AI Turns Glioblastoma Cells into Immune Cells for Cancer Treatment

In an innovative study, scientists have used artificial intelligence (AI) to reprogram glioblastoma cells, converting them into dendritic cells (DCs) that can identify and direct other immune cells to kill cancer cells. This groundbreaking research offers new hope for treating glioblastoma, the most common and deadliest brain cancer in adults.

The Challenge of Glioblastoma

Glioblastoma is notorious for its poor prognosis, with less than 10% of patients surviving five years post-diagnosis. The blood-brain barrier often shields these tumors from immune cell attacks, making immunotherapy less effective compared to other cancers.

Leveraging AI for Gene Identification

Supported partly by the National Institutes of Health and led by the Keck School of Medicine of USC, researchers employed AI to determine which genes control cell fate, such as transforming a glioblastoma cell into a DC. These reprogrammed cells within the tumor can effectively target and destroy cancer cells.

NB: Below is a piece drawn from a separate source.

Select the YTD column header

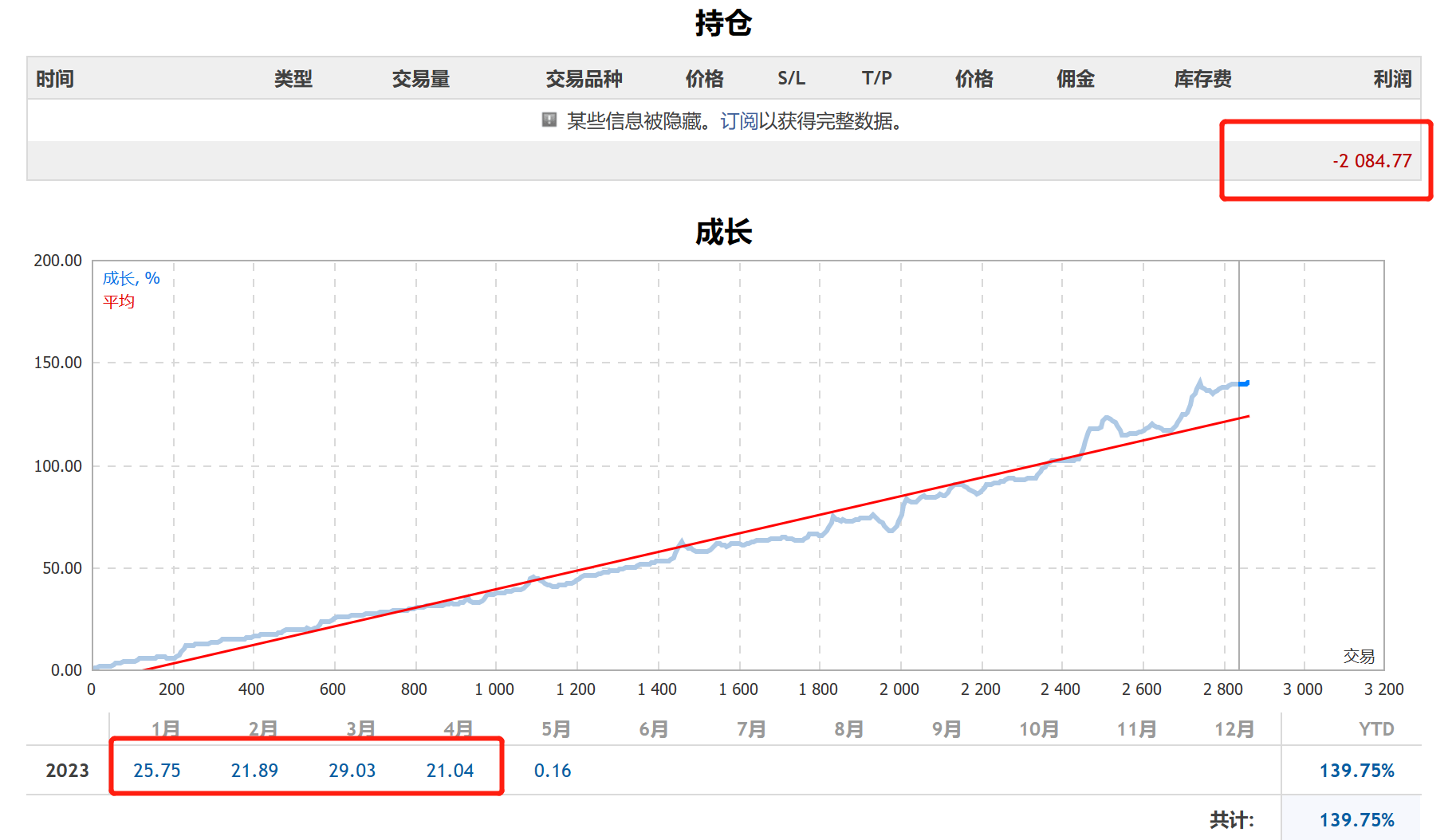(1377, 728)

Promising Results in Mouse Models

In mouse models of glioblastoma, this approach improved survival rates by up to 75%, according to findings published in Cancer Immunology Research. "By turning the cancer's own cells against it, we are paving the way for more effective treatments," said Dr. David Tran, the study's lead author and associate professor of neurological surgery and neurology at the Keck School of Medicine.

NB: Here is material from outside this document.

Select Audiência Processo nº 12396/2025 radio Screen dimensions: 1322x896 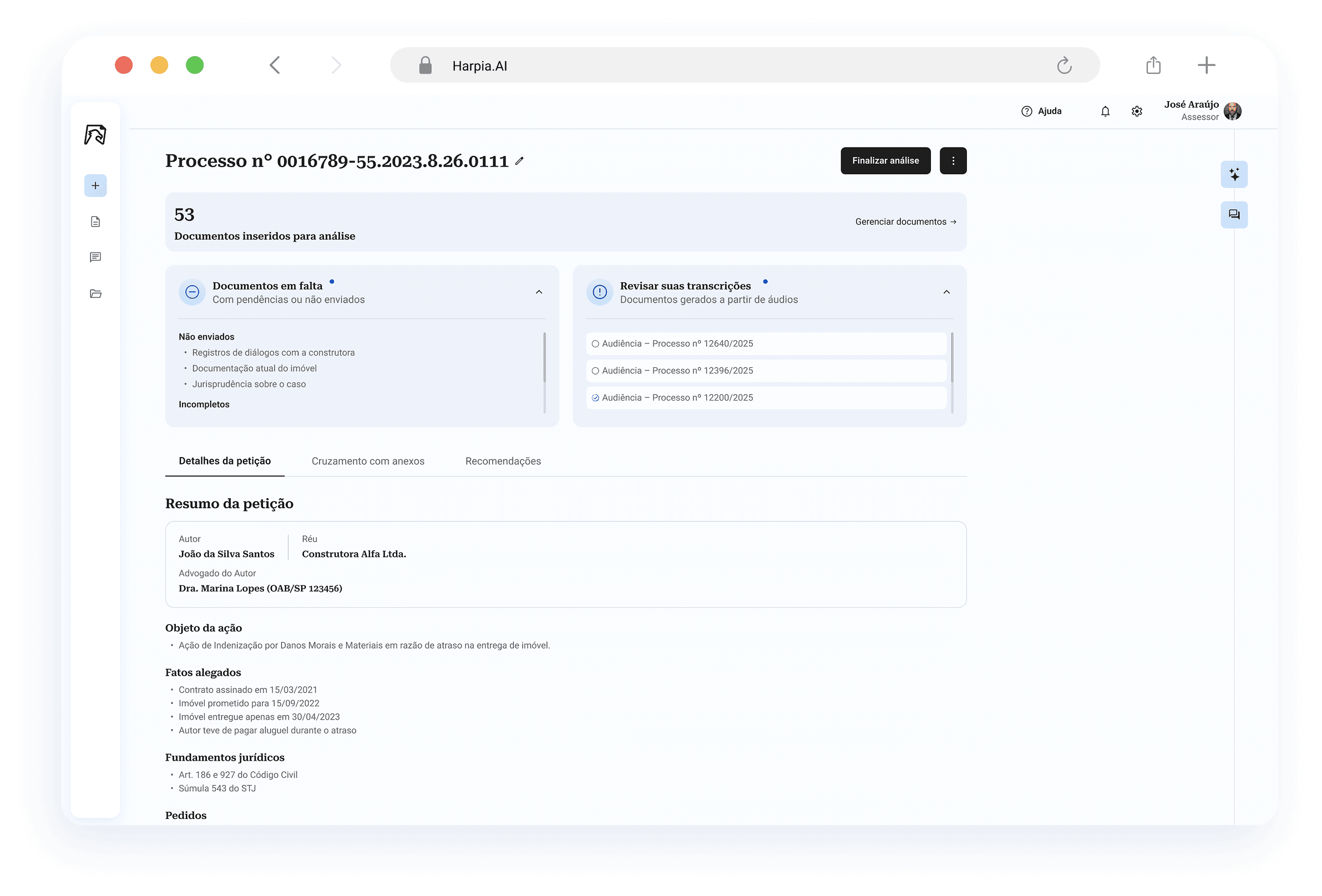(596, 371)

Human Applications and Future Directions

Researchers also identified a set of genes capable of converting human glioblastoma cells into immune cells. The goal is to deliver this genetic material to patients via viral vectors. "AI is helping us answer critical questions and gives us a powerful way to manipulate a cell's fate," said Tran.

Addressing Specificity and Safety

A key concern is ensuring the specificity of cell conversion to avoid affecting healthy brain cells. The AI system developed by Tran's team can query tens of thousands of genes to identify those that specifically target glioblastoma cells, unlike previous empirical approaches.

Enhanced Immune Response

When combined with other immunotherapies, this AI-driven reprogramming significantly boosted the immune response and survival rates in mouse models. The new approach, paired with immune checkpoint therapy, increased survival chances by 75%, and when combined with a DC vaccine, it doubled the chance of survival.

Future Clinical Trials

The next steps involve fine-tuning the gene list, packaging the genetic material into a viral vector, and conducting safety and efficacy tests in animal models. If successful, clinical trials in patients could begin in several years. Tran and his team also hope to apply their AI model to reprogram other types of cancer cells.

Study Contributors and Support

In addition to Tran, the study's authors include Tianyi Liu, Son B. Le, Dongjiang Chen from the Keck School of Medicine of USC, and Dan Jin, Mathew Sebastian, Alberto Riva, and Ruixuan Liu from the University of Florida College of Medicine. The research was supported by the National Cancer Institute and the Bankhead Coley Research Program of the Florida Department of Health.